We’re looking for new ideas right now in education, right? Well, how about this one: You can’t be an administrator with decision making power over a teacher unless you have once been a teacher yourself.
In the army, you can’t be a general without ever having been a private. In the world of airlines, you can’t be a pilot until you’ve been a co-pilot. In the world of professional coaching, until you’ve been an assistant coach, you can’t bethe head coach.
But in education, the hallowed halls of decision making are littered with people making decisions about our classrooms who have themselves never been in charge of a classroom.
Mr. Arne Duncan, far as I know, has not even spent one year as a classroom teacher yet he is the number one most important classroom policy decision maker in our nation. Sorry, sir, you may have been appointed the U.S. Secretary of Education but from a basic common sense point of view… you are under-qualified.

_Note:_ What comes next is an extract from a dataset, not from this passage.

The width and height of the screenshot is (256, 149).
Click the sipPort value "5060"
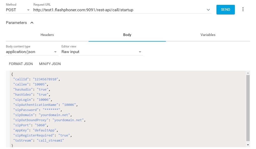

Cathie Black just recently stepped down as chancellor of New York City schools. (They say she had her hat handed to her.) But Cathie Black came from the world of publishing as an executive. And get this, she had to request a waiver from the state to even accept the position in the first place because she didn’t hold any education credentials.
And we’re shocked that this didn’t work out? Perhaps it didn’t work out because she wasn’t up for the job in the first place… because she was under-qualified to do the job in the first place.
I don’t know if the erasures at Noyes Education Campus which coincided with test scores rising in an explosive, heralded manner and being celebrated by Michelle Rhee with national fanfare, financial bonuses and the such were the result of cheating (but if it walks like a duck, and quacks like a duck…), and while I don’t always agree with Rhee on things, at least she was a classroom teacher, so when she says some of the things she does, it comes from a place of having real perspective as gleaned far from the lights and clean offices of off-site administrative buildings.
Michelle Rhee once ran her own public school classroom. To me, that is the minimal threshold level of qualification one must have in order to have administrative decision making power.
Are the people determining classroom policies actually well-versed in what it’s like to have your own classroom? There’s only one way to qualify: have had your own classroom. If not, then they don’t have the stuff it takes.
IMHO, you gotta walk a mile in a teacher’s moccasins before you can dictate the educational road.